_PROBLEM_
Identify all lines below that hold "axis" and collect them.

_RECORDS TO USE_

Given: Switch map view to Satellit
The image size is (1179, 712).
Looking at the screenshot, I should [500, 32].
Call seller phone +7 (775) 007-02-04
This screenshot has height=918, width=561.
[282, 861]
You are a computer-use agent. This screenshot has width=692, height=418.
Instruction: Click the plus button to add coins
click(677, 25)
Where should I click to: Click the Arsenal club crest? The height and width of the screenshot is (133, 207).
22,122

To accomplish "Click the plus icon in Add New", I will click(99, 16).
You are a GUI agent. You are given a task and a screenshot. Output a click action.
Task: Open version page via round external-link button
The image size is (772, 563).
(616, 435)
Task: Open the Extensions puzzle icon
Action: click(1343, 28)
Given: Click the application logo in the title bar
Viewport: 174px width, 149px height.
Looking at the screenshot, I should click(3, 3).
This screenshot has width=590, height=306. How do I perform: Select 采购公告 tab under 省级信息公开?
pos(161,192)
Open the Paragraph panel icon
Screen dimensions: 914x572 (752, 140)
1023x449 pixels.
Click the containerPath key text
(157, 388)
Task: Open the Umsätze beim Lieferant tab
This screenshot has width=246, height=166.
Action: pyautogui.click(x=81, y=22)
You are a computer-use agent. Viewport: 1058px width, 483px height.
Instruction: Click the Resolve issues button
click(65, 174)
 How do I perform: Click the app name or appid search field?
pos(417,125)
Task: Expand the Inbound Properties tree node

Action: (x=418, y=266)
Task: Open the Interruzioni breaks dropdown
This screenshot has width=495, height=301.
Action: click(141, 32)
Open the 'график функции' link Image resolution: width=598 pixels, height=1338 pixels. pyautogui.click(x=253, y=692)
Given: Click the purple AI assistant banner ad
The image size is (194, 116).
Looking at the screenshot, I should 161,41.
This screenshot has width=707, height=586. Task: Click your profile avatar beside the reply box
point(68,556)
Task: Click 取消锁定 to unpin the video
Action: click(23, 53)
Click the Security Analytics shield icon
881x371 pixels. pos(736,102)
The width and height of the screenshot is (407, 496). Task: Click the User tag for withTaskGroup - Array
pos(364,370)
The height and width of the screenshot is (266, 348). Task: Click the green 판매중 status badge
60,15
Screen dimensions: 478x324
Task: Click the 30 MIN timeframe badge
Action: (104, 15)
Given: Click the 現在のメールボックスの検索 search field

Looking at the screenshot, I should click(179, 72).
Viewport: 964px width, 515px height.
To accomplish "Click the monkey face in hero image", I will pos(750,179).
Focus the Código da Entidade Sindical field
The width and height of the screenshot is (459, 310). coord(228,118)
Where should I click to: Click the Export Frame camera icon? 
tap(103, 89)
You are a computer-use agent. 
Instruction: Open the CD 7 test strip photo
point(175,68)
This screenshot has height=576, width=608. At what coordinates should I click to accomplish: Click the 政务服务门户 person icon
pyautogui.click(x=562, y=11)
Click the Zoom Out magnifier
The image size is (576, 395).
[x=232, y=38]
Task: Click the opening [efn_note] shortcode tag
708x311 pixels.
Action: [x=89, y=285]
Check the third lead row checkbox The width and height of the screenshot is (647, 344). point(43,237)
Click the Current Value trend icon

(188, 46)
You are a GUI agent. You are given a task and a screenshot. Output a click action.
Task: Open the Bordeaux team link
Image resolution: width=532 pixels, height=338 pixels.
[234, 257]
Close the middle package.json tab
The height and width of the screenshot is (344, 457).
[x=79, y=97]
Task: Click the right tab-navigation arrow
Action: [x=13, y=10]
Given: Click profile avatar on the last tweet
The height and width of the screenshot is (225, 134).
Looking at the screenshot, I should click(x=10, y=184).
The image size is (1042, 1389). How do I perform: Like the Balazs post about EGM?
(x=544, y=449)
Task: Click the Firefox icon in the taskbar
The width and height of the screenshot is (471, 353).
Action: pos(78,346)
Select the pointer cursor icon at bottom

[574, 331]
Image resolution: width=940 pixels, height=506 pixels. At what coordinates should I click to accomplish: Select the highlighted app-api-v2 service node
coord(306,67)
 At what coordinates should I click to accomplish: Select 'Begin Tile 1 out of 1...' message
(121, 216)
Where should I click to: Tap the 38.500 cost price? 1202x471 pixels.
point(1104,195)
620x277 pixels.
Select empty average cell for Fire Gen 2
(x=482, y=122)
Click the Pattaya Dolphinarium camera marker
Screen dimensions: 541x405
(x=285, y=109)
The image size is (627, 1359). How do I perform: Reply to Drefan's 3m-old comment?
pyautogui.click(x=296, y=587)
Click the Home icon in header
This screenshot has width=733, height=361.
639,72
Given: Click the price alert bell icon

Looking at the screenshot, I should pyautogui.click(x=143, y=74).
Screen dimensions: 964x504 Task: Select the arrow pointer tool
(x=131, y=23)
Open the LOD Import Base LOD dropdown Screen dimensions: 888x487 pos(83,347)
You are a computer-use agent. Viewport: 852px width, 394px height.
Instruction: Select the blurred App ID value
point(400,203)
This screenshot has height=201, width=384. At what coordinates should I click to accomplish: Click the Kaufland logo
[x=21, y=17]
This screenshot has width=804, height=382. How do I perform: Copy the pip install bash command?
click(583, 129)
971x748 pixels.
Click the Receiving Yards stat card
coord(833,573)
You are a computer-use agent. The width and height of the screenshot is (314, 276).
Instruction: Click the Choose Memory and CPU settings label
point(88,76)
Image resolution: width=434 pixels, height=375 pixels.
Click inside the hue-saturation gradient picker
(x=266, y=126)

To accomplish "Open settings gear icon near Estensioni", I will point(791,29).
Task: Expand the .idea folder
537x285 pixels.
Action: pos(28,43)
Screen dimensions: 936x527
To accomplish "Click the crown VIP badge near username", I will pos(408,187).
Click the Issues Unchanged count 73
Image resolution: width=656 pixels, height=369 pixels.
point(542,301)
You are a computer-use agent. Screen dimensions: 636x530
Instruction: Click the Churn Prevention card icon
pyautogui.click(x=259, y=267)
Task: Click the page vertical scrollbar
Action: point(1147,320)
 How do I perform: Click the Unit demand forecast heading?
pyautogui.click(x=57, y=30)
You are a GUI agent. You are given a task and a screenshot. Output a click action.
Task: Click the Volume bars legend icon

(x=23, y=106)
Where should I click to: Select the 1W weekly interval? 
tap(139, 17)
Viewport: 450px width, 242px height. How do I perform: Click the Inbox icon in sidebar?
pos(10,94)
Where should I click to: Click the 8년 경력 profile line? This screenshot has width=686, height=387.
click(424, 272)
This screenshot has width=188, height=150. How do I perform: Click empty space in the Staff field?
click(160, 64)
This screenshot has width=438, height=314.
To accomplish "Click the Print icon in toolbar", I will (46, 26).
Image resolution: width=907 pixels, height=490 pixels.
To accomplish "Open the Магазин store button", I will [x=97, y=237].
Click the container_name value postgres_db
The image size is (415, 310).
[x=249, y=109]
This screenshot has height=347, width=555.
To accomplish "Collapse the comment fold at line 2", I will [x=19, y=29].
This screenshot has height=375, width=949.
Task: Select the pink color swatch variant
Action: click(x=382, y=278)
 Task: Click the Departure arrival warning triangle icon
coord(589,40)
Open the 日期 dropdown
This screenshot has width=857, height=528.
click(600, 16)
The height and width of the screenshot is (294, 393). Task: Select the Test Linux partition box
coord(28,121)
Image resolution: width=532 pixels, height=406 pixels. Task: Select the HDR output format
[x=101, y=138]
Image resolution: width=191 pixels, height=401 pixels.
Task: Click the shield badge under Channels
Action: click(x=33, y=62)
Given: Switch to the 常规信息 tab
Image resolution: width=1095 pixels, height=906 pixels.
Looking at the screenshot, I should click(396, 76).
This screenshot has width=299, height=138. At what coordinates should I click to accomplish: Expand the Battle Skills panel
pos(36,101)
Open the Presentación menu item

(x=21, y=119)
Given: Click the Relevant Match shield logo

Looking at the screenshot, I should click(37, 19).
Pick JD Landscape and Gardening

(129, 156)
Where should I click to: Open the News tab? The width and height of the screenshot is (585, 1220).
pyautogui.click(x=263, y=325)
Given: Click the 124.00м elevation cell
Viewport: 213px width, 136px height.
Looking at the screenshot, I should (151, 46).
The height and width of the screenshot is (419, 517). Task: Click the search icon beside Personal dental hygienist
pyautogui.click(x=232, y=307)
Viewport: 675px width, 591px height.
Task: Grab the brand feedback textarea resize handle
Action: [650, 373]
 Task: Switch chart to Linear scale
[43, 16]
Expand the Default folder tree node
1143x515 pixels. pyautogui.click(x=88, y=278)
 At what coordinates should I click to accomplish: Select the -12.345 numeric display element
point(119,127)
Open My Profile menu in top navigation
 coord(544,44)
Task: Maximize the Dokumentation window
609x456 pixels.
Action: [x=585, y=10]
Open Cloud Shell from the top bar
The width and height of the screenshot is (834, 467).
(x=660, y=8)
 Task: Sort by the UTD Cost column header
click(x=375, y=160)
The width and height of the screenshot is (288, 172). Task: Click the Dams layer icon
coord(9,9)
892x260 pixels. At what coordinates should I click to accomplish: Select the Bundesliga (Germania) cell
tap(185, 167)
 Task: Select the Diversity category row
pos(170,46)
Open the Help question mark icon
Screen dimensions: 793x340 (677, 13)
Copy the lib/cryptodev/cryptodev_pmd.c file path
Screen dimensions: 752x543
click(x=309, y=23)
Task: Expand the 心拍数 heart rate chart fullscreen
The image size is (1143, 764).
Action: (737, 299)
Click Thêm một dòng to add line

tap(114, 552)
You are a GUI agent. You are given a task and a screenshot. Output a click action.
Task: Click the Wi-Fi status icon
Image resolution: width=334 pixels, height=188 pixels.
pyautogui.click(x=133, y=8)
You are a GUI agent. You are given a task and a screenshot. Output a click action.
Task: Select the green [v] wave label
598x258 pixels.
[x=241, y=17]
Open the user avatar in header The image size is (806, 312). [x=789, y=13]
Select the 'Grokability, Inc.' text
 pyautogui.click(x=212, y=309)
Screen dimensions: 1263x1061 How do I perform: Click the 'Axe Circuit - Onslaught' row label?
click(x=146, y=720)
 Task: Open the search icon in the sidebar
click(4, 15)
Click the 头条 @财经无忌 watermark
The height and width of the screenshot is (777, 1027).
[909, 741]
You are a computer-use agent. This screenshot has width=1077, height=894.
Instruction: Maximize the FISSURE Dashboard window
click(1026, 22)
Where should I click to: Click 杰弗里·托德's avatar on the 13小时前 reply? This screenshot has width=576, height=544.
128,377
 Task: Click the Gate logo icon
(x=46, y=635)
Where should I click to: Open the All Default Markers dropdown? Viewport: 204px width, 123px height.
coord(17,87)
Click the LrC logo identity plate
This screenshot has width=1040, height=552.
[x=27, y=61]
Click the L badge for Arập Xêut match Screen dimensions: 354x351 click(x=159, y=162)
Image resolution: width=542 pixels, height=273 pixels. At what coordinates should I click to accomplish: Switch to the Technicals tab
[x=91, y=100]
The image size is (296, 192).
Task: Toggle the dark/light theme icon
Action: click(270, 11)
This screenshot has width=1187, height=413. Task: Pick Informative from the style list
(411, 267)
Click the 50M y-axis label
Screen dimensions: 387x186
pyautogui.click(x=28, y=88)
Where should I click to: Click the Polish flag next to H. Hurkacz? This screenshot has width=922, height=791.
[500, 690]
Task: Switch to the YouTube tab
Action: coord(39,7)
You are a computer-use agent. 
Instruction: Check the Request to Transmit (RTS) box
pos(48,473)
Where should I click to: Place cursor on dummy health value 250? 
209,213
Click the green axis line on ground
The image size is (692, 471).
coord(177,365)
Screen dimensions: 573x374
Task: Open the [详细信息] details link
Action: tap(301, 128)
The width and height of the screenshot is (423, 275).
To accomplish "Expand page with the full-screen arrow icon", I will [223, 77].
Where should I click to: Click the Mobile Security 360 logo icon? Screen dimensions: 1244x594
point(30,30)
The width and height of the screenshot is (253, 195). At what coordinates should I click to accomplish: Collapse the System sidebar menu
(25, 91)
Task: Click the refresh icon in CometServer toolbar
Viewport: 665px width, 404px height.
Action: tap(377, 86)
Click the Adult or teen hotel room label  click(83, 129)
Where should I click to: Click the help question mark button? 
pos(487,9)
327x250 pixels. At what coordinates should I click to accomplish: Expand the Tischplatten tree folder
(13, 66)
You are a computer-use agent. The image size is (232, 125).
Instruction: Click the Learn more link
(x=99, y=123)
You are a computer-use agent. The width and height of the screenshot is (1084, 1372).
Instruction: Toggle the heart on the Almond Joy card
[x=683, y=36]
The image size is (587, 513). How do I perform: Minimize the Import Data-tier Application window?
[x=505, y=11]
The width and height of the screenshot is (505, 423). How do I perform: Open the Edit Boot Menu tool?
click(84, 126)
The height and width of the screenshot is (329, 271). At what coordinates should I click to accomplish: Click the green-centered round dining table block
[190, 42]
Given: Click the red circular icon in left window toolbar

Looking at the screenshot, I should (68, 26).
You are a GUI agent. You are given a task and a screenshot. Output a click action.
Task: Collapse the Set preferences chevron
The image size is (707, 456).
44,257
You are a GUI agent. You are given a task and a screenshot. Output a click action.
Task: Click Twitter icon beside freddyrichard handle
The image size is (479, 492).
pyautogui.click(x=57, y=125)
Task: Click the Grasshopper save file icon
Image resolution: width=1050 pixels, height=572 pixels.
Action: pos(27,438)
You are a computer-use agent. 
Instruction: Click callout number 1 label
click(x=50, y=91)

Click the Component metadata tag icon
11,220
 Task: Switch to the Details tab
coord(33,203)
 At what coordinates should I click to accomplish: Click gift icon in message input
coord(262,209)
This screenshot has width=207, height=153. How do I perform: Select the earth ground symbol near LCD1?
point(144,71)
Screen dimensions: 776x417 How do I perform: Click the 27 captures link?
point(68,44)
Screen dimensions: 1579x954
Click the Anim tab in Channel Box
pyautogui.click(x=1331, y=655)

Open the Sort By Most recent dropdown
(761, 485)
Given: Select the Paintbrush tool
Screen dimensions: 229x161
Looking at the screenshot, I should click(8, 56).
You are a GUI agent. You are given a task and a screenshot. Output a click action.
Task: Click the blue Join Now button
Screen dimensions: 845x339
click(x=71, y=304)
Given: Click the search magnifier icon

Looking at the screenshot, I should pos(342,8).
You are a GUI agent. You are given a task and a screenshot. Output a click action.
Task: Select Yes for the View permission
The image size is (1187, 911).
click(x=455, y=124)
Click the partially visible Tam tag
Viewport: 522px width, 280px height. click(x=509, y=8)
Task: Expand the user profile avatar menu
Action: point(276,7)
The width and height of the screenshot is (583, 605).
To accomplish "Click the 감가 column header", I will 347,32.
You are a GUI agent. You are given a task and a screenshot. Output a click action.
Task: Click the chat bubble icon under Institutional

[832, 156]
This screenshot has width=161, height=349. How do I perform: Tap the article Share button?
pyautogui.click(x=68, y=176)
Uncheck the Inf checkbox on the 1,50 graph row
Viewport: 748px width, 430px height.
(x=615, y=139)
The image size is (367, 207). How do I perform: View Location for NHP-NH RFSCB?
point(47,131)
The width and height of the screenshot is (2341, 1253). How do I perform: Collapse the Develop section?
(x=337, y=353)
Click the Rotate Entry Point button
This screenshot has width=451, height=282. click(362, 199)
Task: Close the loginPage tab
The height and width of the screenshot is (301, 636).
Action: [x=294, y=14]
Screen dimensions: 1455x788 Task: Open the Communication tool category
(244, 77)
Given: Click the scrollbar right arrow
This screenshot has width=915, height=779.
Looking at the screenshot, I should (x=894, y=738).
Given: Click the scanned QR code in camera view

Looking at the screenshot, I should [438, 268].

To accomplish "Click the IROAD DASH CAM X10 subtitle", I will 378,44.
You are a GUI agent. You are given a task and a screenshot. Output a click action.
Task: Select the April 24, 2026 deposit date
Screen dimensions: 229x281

_ANSWER SECTION_
Click the 50M y-axis label
Click the green axis line on ground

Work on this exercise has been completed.